Mama lalu kembali tertidur. Entah apa yang saat ini sedang Ia rasakan, aku tak tau. Mama sedang tak mau diganggu nampaknya.
Pagi ini suasana hatiku tak karuan. Lunglai. Badanku terasa berat untuk beraktifitas, tapi Mama tetap menyuruhku sekolah. Harapanku hanya satu, semoga anak satu sekolah tak ada yang tau berita tentang Papa.
---------
“ Citcuit” ucapku jail.
Dia mlengos. Gadis sombong itu bernama Dila, Dila Arsitha. Anak kelas sebelas yang sudah kutaksir sejak lama. Lugu, apa adanya. Natural. Itulah yang ku tangkap tentang dirinya. Walaupun dia tak terlihat glamour seperti teman-teman wanitaku yang lain, tapi dia sangat menarik bagiku. Tubuhnya sintal, kulitnya bersih, senyumnya begitu mempesona. Hampir setiap hari aku selalu mencoba mendekatinya, menggangunya, hasilnya? Nihil.
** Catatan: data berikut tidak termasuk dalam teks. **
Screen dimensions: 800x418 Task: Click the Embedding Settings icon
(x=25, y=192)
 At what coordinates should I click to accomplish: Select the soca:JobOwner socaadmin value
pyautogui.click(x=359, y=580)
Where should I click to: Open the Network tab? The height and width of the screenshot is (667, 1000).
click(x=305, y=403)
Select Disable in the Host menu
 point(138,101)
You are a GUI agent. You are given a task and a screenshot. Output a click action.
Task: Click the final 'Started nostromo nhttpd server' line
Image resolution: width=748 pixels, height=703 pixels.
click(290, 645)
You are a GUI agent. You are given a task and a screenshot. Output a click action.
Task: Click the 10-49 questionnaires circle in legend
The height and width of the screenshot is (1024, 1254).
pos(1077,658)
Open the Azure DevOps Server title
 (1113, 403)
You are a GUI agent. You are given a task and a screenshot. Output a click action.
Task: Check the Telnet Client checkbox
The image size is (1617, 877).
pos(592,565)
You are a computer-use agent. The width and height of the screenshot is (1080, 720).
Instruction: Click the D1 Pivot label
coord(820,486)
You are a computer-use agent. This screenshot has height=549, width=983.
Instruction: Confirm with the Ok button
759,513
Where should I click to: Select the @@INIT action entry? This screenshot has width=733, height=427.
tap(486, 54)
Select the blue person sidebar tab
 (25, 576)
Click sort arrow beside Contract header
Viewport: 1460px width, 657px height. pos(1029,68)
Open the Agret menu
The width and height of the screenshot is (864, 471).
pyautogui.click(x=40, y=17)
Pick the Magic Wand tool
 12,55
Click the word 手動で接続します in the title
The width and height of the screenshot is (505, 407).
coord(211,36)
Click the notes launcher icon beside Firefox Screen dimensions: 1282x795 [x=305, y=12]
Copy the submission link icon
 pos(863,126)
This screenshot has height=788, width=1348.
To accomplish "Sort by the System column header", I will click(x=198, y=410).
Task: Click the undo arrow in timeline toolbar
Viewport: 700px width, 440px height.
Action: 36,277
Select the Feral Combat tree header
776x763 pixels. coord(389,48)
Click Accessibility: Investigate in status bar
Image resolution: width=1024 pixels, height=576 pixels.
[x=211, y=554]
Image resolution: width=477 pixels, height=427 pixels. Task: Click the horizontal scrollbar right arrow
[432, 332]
Dia begitu misterius bagiku. Tak pernah bosan aku mengejarnya. Entah mengapa Dila tak pernah sedikitpun meresponku, toh aku tampan, kaya, bahkan ketuatim basket yang digandrungi seabrek wanita-wanita paling populer disekolah, tapi Dila tetap tak bergeming. Mungkin aku tak menarik baginya, tapi bagiku Dila adalah cinta pertama.
“ Ren, ada Dila” senggol mamat.
“ Kok muka nya kayak gitu yaa Mat”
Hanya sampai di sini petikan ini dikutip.